Excerpted passage:
UNITED STATES
SECURITIES AND EXCHANGE COMMISSION
Washington, D.C. 20549
SCHEDULE 13D/A
Under the Securities Exchange Act of 1934
(Amendment No. 10)*
3D Systems Corporation
(Name of Issuer)
Common Stock, par value $.001 per share
(Title of Class of Securities)
88554D205
(CUSIP Number)
Kevin S. Moore
President
The Clark Estates, Inc.
One Rockefeller Plaza, 31st Floor
New York, New York 10020
(212) 977-6900
(Name, Address and Telephone Number of Person Authorized
to Receive Notices and Communications)
Copy to:
Jeffrey E. LaGueux, Esq.
Patterson Belknap Webb & Tyler LLP
1133 Avenue of the Americas
New York, New York 10036-6710
(212) 336-2000
April 6, 2011
(Date of Event which Requires Filing of this Statement)
If the filing person has previously filed a statement on Schedule 13G to report the acquisition which is the subject of this Schedule 13D, and is filing this Schedule because of §§240.13d-1(e), 240.13d-1(f) or 240.13d-1(g), check the following box. o
Note: Schedules filed in paper format shall include a signed original and five copies of the Schedule, including all exhibits. See Rule 13d-7 for other parties to whom copies are sent.

Provided data:

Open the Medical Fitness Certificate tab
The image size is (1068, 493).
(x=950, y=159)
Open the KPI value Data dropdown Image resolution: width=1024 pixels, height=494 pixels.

What to produce:
Answer these questions about the Schedule 13D/A cover page:
1. What CUSIP number is listed?
2. Which law firm is named in the "Copy to:" section?
3. What date is given as the date of the event requiring the filing?

Written response:
1. 88554D205
2. Patterson Belknap Webb & Tyler LLP
3. April 6, 2011